Bombay Police Act, 1951. Cognizable and non-bailable

offences were registered against the appellants. They were

liable to be arrested and detained. The gravamen of the

charge is the failure on the part of the accused persons to

produce them before a Magistrate within 24 hours of arrest.

The complainants were in the custody of the police officers

and at the police station. It cannot be denied that the

custody which was legal to begin with became illegal on

account of non-production of the complainants before the

Magistrate by the police officers officially detaining the

appellants at a place meant for detaining the persons

suspected of having committed an offence under

investigation.

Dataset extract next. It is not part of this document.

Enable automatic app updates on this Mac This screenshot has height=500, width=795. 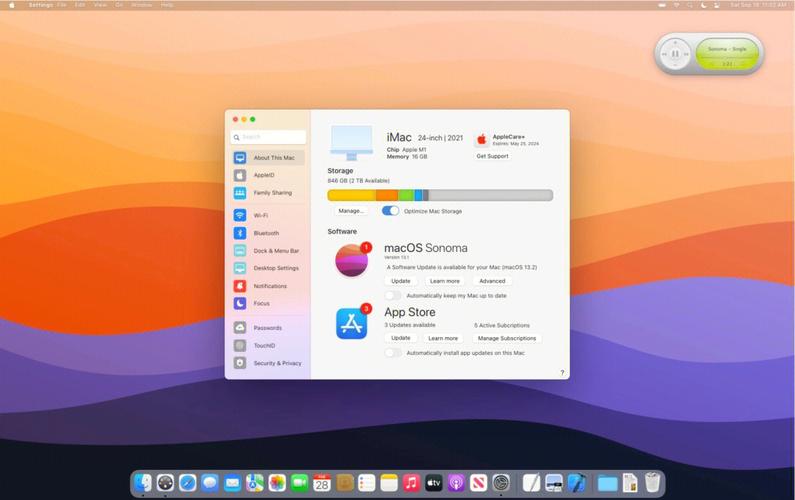pyautogui.click(x=393, y=353)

The act constituting an offence alleged to

have been committed by the accused-respondents was certainly

done by them in their official capacity though at a given

point of time it had ceased to be legal in spite of being

legal to begin with. On the totality of the facts and

circumstances of the case in our opinion the learned

Magistrate and the High Court have not erred in holding the

accused-respondents entitled to the benefit of protection

under Section 197 (2) of the Cr.P.C. We have felt it

unnecessary to deal with the allegation made in the

complaint relating to beating of the appellants whilst in

police custody because no cognizance has been taken for an

offence in that regard and no cognizance can now be taken

because of the bar of limitation enacted by Section 468 of

Cr.P.C.

For the foregoing reasons the appeal is dismissed.